# PROVIDED RECORDS

BEGIN

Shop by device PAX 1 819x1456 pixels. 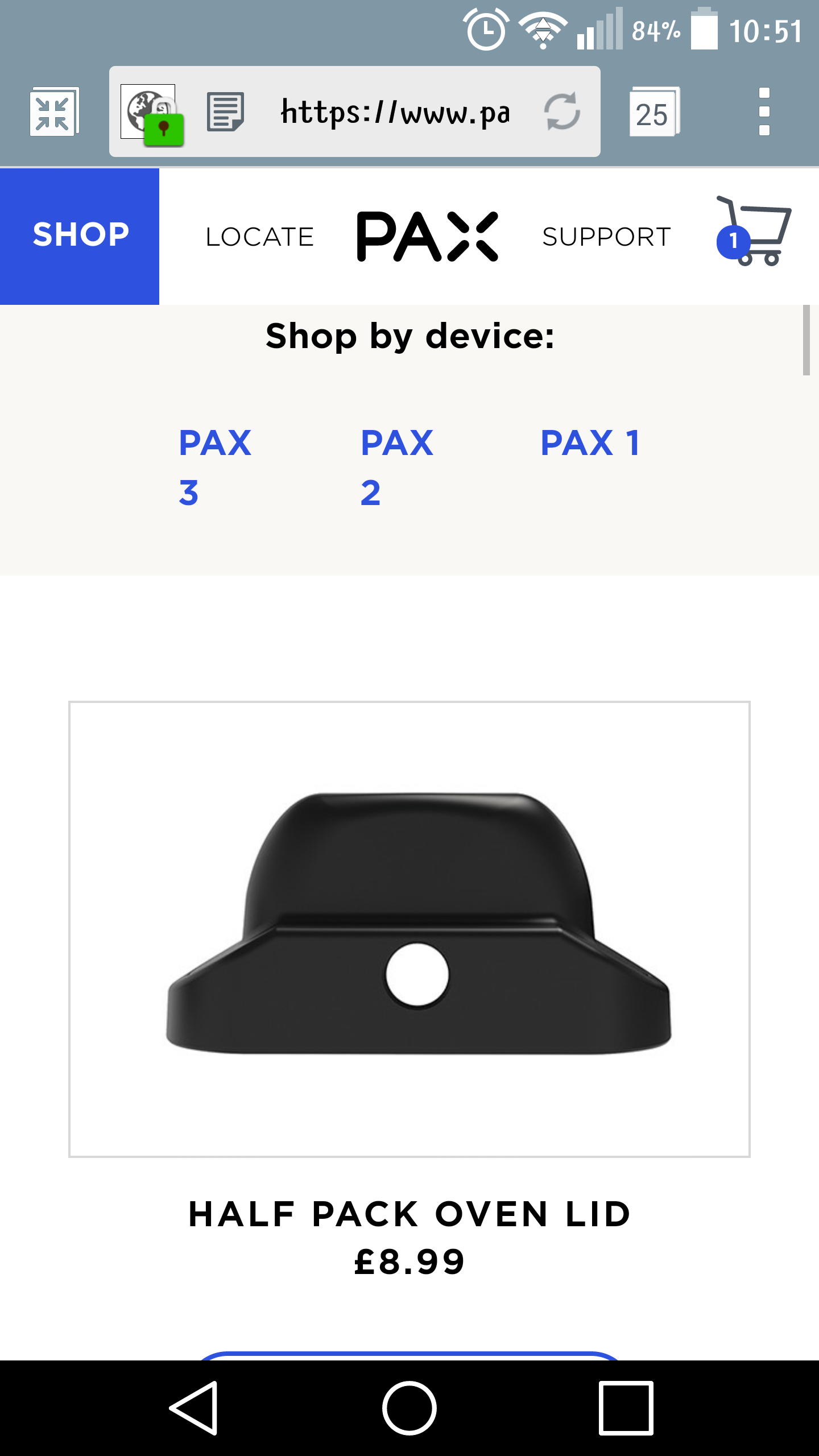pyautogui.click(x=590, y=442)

END
BEGIN

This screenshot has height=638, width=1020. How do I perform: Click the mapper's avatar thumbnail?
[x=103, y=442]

END
BEGIN

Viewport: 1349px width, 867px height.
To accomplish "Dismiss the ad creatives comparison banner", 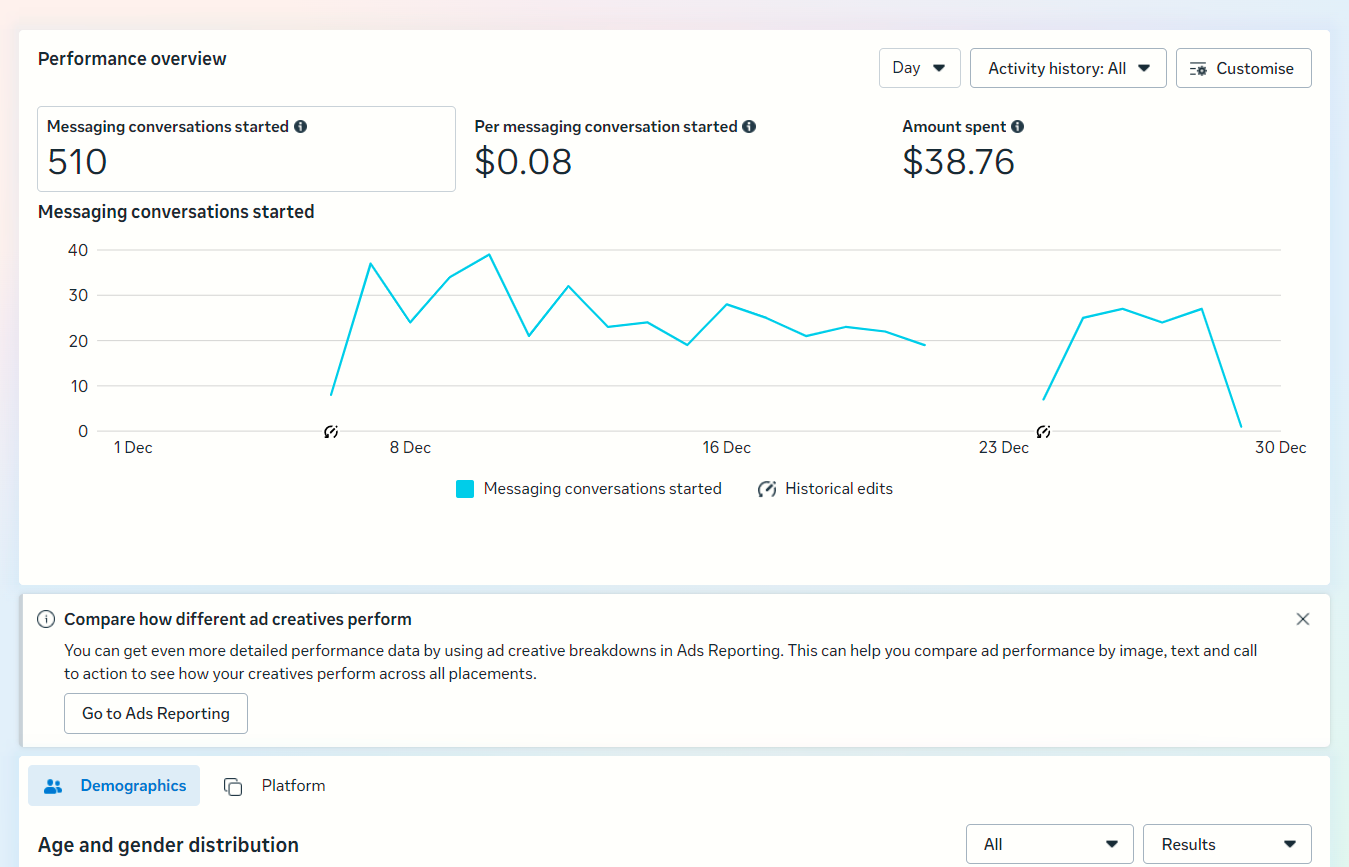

END

# WORK TO BE COMPLETED
Go back to the lines above and output, exactly as they stand, the ones from the line containing "Viewport: 1349px width, 867px height." to the line containing "the ad creatives". Leave all pictures behind.

# EXPECTED OUTPUT
Viewport: 1349px width, 867px height.
To accomplish "Dismiss the ad creatives comparison banner", 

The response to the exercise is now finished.